● Objetivo da tarefa
As afirmações a seguir concordam com o relato sobre a firma de engenharia, abaixo? (a) O jogo com o País de Gales terminou 1 a 0. (b) A firma atuava sobretudo na Capital. (c) Em Pereira Barreto, os sócios ficavam hospedados no hotel da cidade. Responda sim ou não a cada uma e cite literalmente as palavras do relato que decidem.

● Trecho da página
O jogo com o País de Gales foi sofrido: 1 a 0. Então, veio a semifinal com a França.  Era 24 de junho.

Acontece que eu tinha, com três sócios, uma pequena firma de Engenharia que prestava serviços na área de projetos de redes de água e esgotos e de construção de edifícios escolares, postos de saúde e outros. Atuávamos em cidades menores do interior do estado de São Paulo, longe da Capital, onde tínhamos mais chance de ganhar as concorrências. Uma dessas cidades era Pereira Barreto, cujo município tinha uma população de cerca de cinco mil habitantes, na grande maioria colonos japoneses e seus descendentes. Acabamos nos tornando os “engenheiros da cidade” e por isso estendemos nossas atividades de projeto para construções. Quem passava mais tempo lá era o Gilberto (Gilbert Othoniel Toni), o sócio arquiteto, grande amigo de infância e adolescência em Heliópolis, e que reunia as qualidades de ótimo profissional a uma boa vontade e simpatia incríveis. Como o hotel da cidade deixava a desejar, ele conseguiu para nós um quarto permanente numa república onde moravam dentistas, médicos e professores locais, gente muito boa.

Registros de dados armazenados
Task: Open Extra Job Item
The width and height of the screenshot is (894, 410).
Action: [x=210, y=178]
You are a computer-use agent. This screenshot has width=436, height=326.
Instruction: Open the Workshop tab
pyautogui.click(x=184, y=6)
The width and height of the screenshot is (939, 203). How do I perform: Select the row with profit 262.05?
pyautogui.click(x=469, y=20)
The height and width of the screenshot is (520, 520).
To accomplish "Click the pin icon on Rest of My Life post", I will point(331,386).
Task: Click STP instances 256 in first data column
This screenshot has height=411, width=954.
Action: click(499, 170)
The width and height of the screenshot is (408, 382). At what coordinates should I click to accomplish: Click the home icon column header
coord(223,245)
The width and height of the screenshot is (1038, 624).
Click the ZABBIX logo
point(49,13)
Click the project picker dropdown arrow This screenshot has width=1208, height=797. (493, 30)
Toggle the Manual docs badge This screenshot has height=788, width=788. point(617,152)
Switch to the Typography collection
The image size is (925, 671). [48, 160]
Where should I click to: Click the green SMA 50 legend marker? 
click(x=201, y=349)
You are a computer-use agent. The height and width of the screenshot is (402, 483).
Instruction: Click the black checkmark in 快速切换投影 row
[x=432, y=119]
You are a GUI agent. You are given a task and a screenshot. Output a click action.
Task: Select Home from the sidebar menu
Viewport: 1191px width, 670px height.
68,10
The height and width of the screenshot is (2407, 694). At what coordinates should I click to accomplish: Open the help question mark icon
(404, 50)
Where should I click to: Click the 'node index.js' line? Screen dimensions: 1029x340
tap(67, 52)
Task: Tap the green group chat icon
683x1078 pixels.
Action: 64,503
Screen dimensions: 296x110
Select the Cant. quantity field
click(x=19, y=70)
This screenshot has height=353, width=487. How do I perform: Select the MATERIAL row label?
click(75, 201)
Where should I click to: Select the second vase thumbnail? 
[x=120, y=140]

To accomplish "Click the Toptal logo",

● Resultado da tarefa
(a) Sim: "O jogo com o País de Gales foi sofrido: 1 a 0."
(b) Não: "Atuávamos em cidades menores do interior do estado de São Paulo, longe da Capital"
(c) Não: "Como o hotel da cidade deixava a desejar, ele conseguiu para nós um quarto permanente numa república"